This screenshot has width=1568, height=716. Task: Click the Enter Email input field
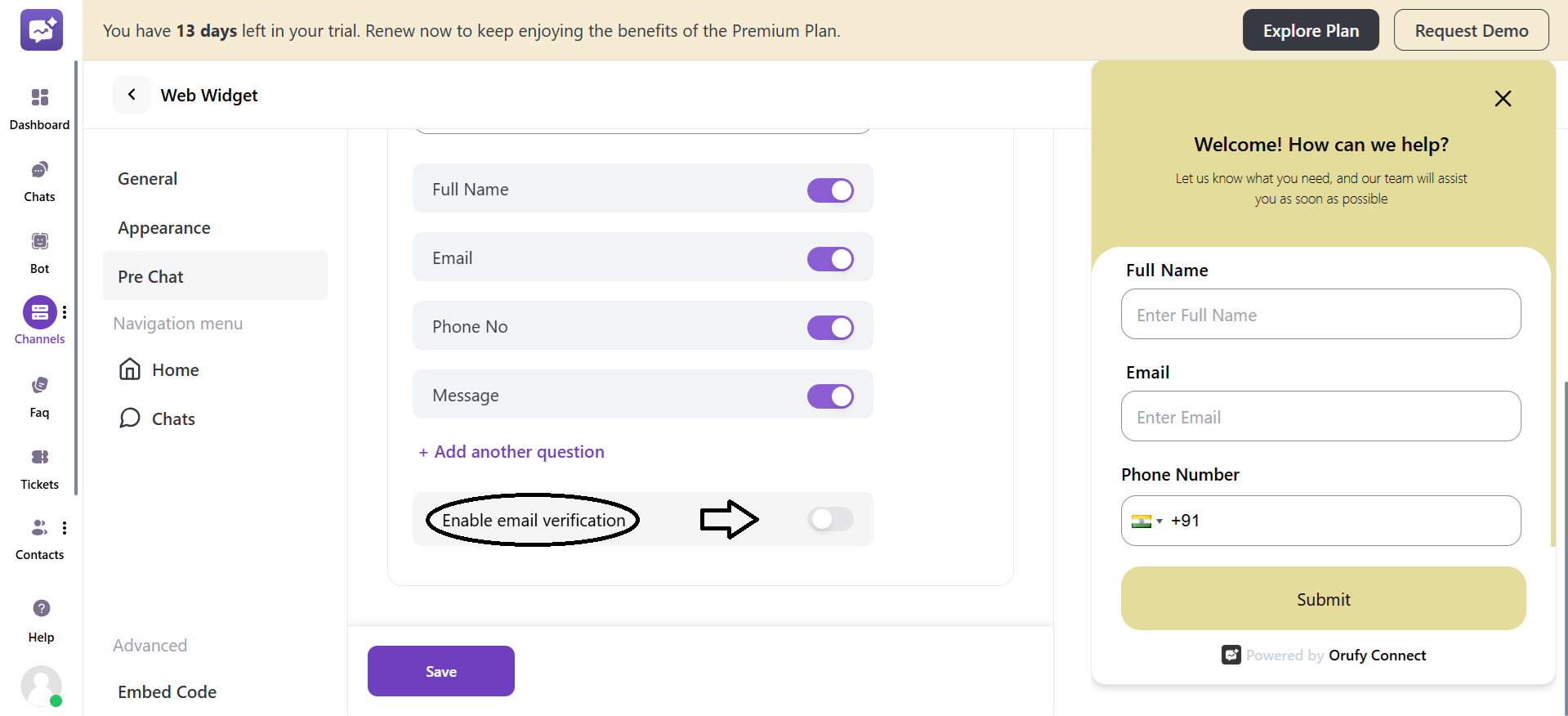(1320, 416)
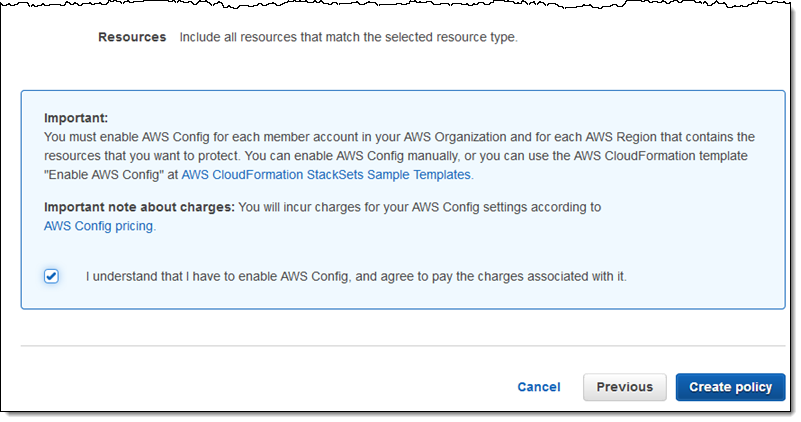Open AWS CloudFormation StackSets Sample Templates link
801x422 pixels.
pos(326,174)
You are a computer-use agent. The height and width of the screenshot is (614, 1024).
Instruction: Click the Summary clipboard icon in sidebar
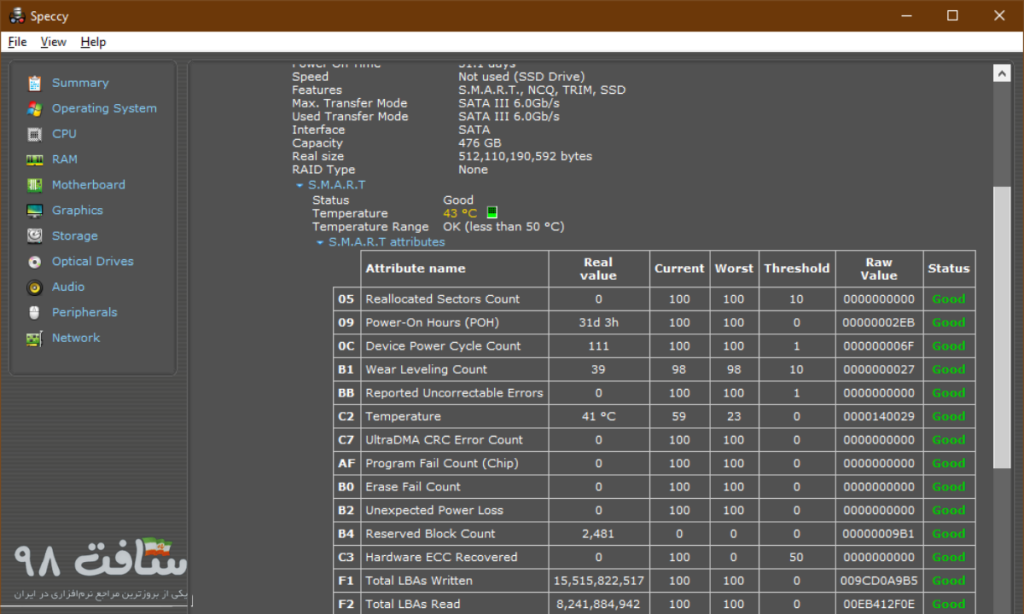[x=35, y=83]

==========

> **What is being asked**
From the line containing "Instruction: Click the" to the end of the listing, restate each line word for word and nothing more; the pictures stay out.

> **Solution**
Instruction: Click the Summary clipboard icon in sidebar
[x=35, y=83]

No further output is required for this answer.